1st century Roman senator, consul and governor

Tiberius Julius Candidus Marius Celsus was a Roman senator who lived during the Flavian dynasty. Contemporary sources, such as the Fasti Ostienses, the Acta Arvalia and a letter of Pliny the Younger (Ep. V.20.5), refer to him as Tiberius Julius Candidus. He was twice consul.

Ronald Syme argues that Candidus, although said to be from Narbonensis, was in fact from Asia Minor, and the "Tiberius Julius" portion of his name suggests that an ancestor acquired Roman citizenship between AD 4 and 37. "Thus a co-eval of Candidus: Ti. Julius Celsus Polemnus of Sardis, consul suffect in 92." The remainder of Candidus' name, "Marius Celsus", Syme explains as evidence that either he was born as Marius Celsus and adopted by a Julius Candidus, or born a Julius Candidus whose father married into the family of the Marii Celsi; Syme appears to favor the latter explanation. Olli Salomies sets forth the evidence in his monograph on Roman naming practices, but provides no interpretation beyond stating that "it is obvious that Iulius Candidus had something to do with A. Marius Celsus, cos. suff. in 69".

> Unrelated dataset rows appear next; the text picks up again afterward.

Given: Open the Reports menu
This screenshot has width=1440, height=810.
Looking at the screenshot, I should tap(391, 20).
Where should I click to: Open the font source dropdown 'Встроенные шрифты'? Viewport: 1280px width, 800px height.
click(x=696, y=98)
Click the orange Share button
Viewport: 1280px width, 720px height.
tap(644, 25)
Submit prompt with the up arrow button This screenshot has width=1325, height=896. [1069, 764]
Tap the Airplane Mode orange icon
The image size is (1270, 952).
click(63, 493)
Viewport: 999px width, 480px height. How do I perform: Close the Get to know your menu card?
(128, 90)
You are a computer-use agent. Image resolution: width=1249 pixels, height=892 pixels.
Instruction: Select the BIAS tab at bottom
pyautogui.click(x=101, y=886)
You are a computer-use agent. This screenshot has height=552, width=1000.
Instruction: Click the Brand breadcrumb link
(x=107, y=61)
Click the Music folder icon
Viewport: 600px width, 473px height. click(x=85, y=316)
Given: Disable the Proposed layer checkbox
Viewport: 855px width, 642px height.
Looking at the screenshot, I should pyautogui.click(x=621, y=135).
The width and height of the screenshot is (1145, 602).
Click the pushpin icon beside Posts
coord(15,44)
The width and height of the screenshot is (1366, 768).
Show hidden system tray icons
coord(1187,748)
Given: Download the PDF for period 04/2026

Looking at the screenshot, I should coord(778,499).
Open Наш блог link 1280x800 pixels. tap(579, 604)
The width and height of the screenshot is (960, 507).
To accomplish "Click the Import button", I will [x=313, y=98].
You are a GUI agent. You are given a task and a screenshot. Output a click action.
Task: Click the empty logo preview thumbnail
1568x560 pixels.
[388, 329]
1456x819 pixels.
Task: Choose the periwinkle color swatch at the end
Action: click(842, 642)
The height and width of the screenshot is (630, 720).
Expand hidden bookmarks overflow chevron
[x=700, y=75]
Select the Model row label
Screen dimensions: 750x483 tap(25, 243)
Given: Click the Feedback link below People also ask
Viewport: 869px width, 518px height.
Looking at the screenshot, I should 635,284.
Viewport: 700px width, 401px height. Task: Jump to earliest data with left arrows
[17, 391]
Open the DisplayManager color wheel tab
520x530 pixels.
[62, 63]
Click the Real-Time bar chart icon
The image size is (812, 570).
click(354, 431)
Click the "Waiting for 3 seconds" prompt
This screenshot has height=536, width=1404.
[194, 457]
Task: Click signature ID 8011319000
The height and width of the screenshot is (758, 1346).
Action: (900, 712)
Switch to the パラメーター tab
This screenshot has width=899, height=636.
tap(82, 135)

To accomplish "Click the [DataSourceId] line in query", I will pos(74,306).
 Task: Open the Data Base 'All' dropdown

The first record of Candidus is as a member of the Arval Brethren, which he may have been made a member in AD 72, or as late as 75, and appears at each ceremony until 81. From his absence from the activities of the Arval Brethren starting in January and May 86, Syme speculates Candidus was in the company of the Emperor Domitian during his military campaigns. Later that year, in the nundinium of May-August he served as suffect consul as the colleague of Sextus Octavius Fronto. Three years later, Candidus was selected to be governor of the important province of Cappadocia-Galatia and completed his term in 92. More recently Peter Weiß has published a military diploma which attests to Candidus' appointment as governor of an undetermined province (most likely one of the Germanies or Dacias) at some point between July 96 and the beginning of January 97. He was appointed consul a second time in 105, as ordinary consul with Gaius Antius Aulus Julius Quadratus, who also enjoyed a second consulship.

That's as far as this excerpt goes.